Very few studies in this area have applied MSC-EVs during NMP of donor organs, none of which included livers. For example, our laboratory recently demonstrated that MSC-EVs protect donation after circulatory death lungs during ex vivo lung perfusion.9 Another study by Gregorini et al10 showed that MSC-EVs protected donation after circulatory death kidneys in the setting of hypothermic machine perfusion. Thus, the current study by Rigo et al1 is quite novel in that it is the first to describe NMP-directed MSC-EV therapy in injured livers. In this case, EVs were isolated from human liver stem-like cells (HLSCs) and administered to livers 15 minutes after initiation of NMP. The injury model used in this study was quite different from a clinical transplant setting in that healthy rat livers experienced ongoing hypoxic injury during 4 hours of NMP by maintaining suboptimal oxygen delivery via low hematocrit. The authors show that this model results in limited but progressive injury as characterized by increasing levels of cytolysis enzymes (aspartate aminotransferase;, alanine aminotransferase, and lactate dehydrogenase) in the perfusate and areas of necrosis and apoptosis in liver sections while bile production was maintained. Further results indicated that inclusion of HLSC-EVs (only a single dose was tested) in the perfusate significantly reduced histological damage, apoptosis, and levels of AST and LDH compared with NMP without HLSC-EVs. In addition, using immunofluorescence, the authors were able to demonstrate uptake (engraftment) of HLSC-EVs by hepatocytes after 4 hours of NMP. These results provided proof of concept that HLSC-EV treatment can attenuate liver injury during hypoxic NMP.

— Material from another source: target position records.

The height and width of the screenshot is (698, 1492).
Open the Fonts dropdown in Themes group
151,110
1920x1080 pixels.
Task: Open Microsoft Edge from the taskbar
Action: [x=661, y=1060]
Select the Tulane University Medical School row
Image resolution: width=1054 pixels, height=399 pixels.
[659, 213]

Several limitations are inherent in this study. First, the authors did not perform liver transplantation to determine if protection during NMP results in improved outcomes after transplant. Future studies will entail transplantation after NMP, but because NMP allows the assessment of donor liver viability, it is reasonable to predict that improved function during NMP will lead to better outcomes after transplant. Second, little mechanistic insight was gained from this study except that it was shown that EV treatment limited hypoxia-dependent responses as shown by reduced RNA expression of HIF-1α and TGF-β1. The determination of internal contents of EVs with studies, like RNA sequencing, may help define the mechanistic pathways affected by EV treatment. Third, the study did not evaluate a dose response for EVs, and it would have been more informative if a longer time of perfusion was evaluated. Another remaining question is whether HLSC-derived EVs provide comparable or superior protection versus EVs derived from other types of stem cells. Despite these limitations, this study demonstrated proof of concept that delivery of HLSC-EVs by NMP can recondition injured donor livers before transplantation. This warrants further investigation into this promising strategy to increase the utilization of ECD livers through a pretransplantation viability assessment and reconditioning protocol.